DOE starts crafting PH nuclear power plans



Published December 17, 2017, 10:00 PM By Myrna M. Velasco

Underpinned by a technical assistance from the Russian Federation State Atomic Energy Cooperation (ROSATOM), the Department of Energy (DOE) announced it is now well on its way into crafting plans for the country’s nuclear power ambitions.
The department, in a press statement, has noted that the Philippines is now affirmatively taking “the option of adopting nuclear energy.”
According to Energy Undersecretary Donato D. Marcos, “the inclusion of nuclear energy as a potential long-term option for power generation will further diversify the nation’s generation mix.” This will supplement the current technology leanings of the country’s power sector, which are anchored chiefly on coal, natural gas, oil and renewable energy resources including the conventional geothermal and hydropower technologies.

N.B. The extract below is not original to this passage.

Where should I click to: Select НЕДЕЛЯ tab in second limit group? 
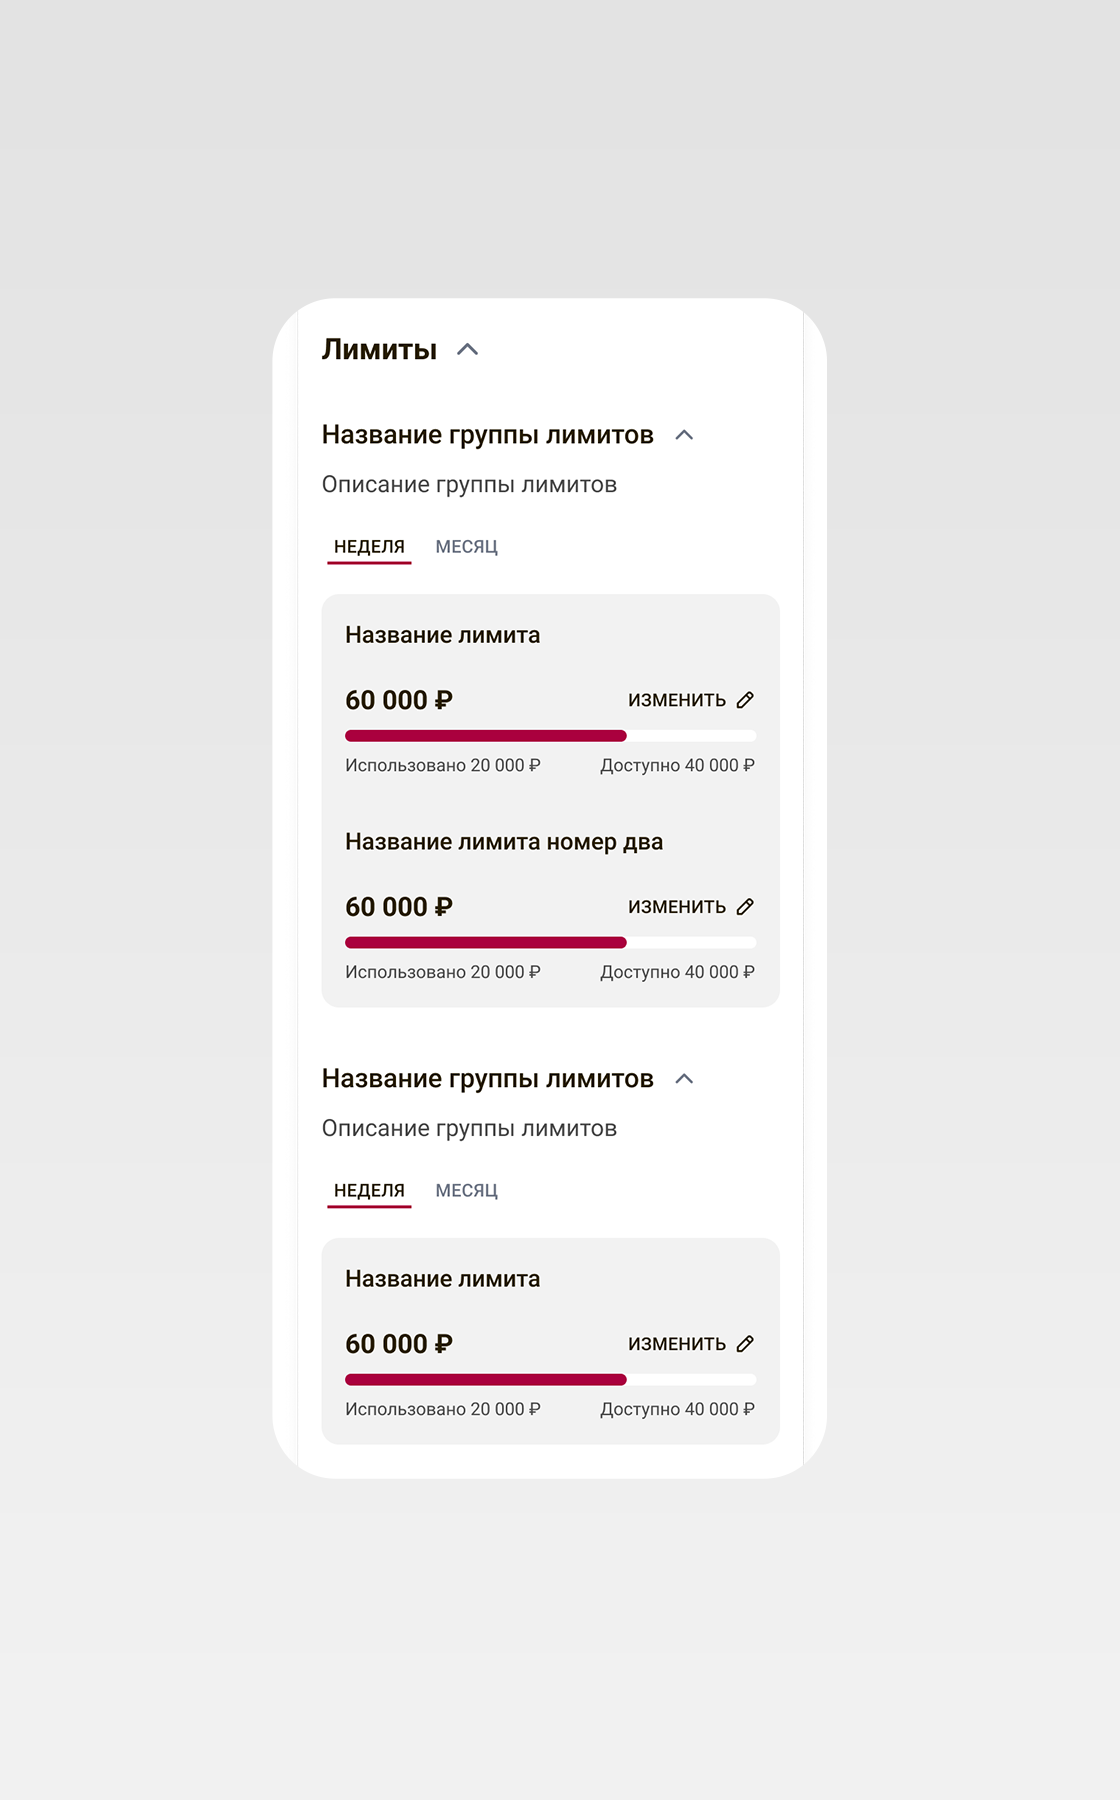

ROSATOM also submitted its pre-feasibility study and assessment of the country’s Bataan Nuclear Power Plant (BNPP), but the DOE is not yet  making public the outcome of that exercise.
On forward nuclear development, the department indicated that part of the preparatory steps to nuclear energy planning has been the technical workshops that the DOE and other relevant agencies have been undertaking, with the help of the Russian nuclear energy firm.
The DOE noted that the workshop last week touched on “integrated solutions” on new and emerging nuclear technologies, capacity-building as well as “inputs in the formulation of policies addressing safety, technology development and other uses of nuclear energy.”
Discussions similarly centered on knowledge-sharing in building, operation and maintaining a nuclear power plant as well as the introduction of modular nuclear technologies which could also be ably provided by Russia.
There had also been exchange of views in the importance of institutionalizing centers of nuclear science and technologies; and the advancing foray of nuclear science into the medical field.
The Philippines should have been way ahead on its nuclear power ambitions, but when the Bataan Nuclear Power Plant was mothballed in the 1980s, that energy plan turned into shambles.